GIVEN DATA:
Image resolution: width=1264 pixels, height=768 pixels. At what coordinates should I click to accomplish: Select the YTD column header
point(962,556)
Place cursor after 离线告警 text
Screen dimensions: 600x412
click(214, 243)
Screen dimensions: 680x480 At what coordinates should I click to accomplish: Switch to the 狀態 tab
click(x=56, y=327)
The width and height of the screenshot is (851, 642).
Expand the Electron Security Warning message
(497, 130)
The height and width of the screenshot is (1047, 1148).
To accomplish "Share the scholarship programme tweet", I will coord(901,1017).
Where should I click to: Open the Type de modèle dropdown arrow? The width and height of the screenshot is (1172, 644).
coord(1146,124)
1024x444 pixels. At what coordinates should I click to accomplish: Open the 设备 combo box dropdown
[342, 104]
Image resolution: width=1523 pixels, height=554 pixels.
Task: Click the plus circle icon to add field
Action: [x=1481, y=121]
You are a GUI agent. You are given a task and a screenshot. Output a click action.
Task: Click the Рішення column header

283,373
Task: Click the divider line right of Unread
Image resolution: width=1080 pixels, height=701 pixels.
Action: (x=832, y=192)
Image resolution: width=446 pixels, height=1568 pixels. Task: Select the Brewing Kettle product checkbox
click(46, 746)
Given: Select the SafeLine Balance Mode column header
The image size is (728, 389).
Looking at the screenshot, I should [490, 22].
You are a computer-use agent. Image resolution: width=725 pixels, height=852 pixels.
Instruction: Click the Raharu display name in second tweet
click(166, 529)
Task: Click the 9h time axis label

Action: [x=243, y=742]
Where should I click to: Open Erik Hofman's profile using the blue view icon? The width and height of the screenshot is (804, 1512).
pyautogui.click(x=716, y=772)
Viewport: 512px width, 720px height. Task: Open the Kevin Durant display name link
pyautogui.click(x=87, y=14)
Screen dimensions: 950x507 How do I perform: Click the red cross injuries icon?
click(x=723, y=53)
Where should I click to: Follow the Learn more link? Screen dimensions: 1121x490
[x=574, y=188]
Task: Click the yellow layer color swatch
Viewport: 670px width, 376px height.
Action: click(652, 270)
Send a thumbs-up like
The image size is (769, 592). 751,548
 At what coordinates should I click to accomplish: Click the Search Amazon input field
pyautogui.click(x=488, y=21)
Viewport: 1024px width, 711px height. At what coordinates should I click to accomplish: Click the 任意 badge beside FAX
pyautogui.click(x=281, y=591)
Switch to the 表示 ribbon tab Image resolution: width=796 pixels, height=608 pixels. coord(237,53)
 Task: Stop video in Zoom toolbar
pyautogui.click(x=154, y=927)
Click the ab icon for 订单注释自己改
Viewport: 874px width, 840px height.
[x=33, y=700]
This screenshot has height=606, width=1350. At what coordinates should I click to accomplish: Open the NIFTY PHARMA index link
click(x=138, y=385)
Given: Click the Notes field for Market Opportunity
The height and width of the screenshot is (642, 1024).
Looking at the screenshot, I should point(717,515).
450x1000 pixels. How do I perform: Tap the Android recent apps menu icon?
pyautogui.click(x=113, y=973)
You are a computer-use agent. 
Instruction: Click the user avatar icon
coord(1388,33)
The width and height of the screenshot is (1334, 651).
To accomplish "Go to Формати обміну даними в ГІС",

PROBLEM TO WORK ON:
The complete data above is to be written out again as it stands.

ANSWER BOX:
Image resolution: width=1264 pixels, height=768 pixels. At what coordinates should I click to accomplish: Select the YTD column header
point(962,556)
Place cursor after 离线告警 text
Screen dimensions: 600x412
click(214, 243)
Screen dimensions: 680x480 At what coordinates should I click to accomplish: Switch to the 狀態 tab
click(x=56, y=327)
The width and height of the screenshot is (851, 642).
Expand the Electron Security Warning message
(497, 130)
The height and width of the screenshot is (1047, 1148).
To accomplish "Share the scholarship programme tweet", I will coord(901,1017).
Where should I click to: Open the Type de modèle dropdown arrow? The width and height of the screenshot is (1172, 644).
coord(1146,124)
1024x444 pixels. At what coordinates should I click to accomplish: Open the 设备 combo box dropdown
[342, 104]
Image resolution: width=1523 pixels, height=554 pixels.
Task: Click the plus circle icon to add field
Action: [x=1481, y=121]
You are a GUI agent. You are given a task and a screenshot. Output a click action.
Task: Click the Рішення column header

283,373
Task: Click the divider line right of Unread
Image resolution: width=1080 pixels, height=701 pixels.
Action: (x=832, y=192)
Image resolution: width=446 pixels, height=1568 pixels. Task: Select the Brewing Kettle product checkbox
click(46, 746)
Given: Select the SafeLine Balance Mode column header
The image size is (728, 389).
Looking at the screenshot, I should [490, 22].
You are a computer-use agent. Image resolution: width=725 pixels, height=852 pixels.
Instruction: Click the Raharu display name in second tweet
click(166, 529)
Task: Click the 9h time axis label

Action: [x=243, y=742]
Where should I click to: Open Erik Hofman's profile using the blue view icon? The width and height of the screenshot is (804, 1512).
pyautogui.click(x=716, y=772)
Viewport: 512px width, 720px height. Task: Open the Kevin Durant display name link
pyautogui.click(x=87, y=14)
Screen dimensions: 950x507 How do I perform: Click the red cross injuries icon?
click(x=723, y=53)
Where should I click to: Follow the Learn more link? Screen dimensions: 1121x490
[x=574, y=188]
Task: Click the yellow layer color swatch
Viewport: 670px width, 376px height.
Action: click(652, 270)
Send a thumbs-up like
The image size is (769, 592). 751,548
 At what coordinates should I click to accomplish: Click the Search Amazon input field
pyautogui.click(x=488, y=21)
Viewport: 1024px width, 711px height. At what coordinates should I click to accomplish: Click the 任意 badge beside FAX
pyautogui.click(x=281, y=591)
Switch to the 表示 ribbon tab Image resolution: width=796 pixels, height=608 pixels. coord(237,53)
 Task: Stop video in Zoom toolbar
pyautogui.click(x=154, y=927)
Click the ab icon for 订单注释自己改
Viewport: 874px width, 840px height.
[x=33, y=700]
This screenshot has height=606, width=1350. At what coordinates should I click to accomplish: Open the NIFTY PHARMA index link
click(x=138, y=385)
Given: Click the Notes field for Market Opportunity
The height and width of the screenshot is (642, 1024).
Looking at the screenshot, I should point(717,515).
450x1000 pixels. How do I perform: Tap the Android recent apps menu icon?
pyautogui.click(x=113, y=973)
You are a computer-use agent. 
Instruction: Click the user avatar icon
coord(1388,33)
The width and height of the screenshot is (1334, 651).
To accomplish "Go to Формати обміну даними в ГІС",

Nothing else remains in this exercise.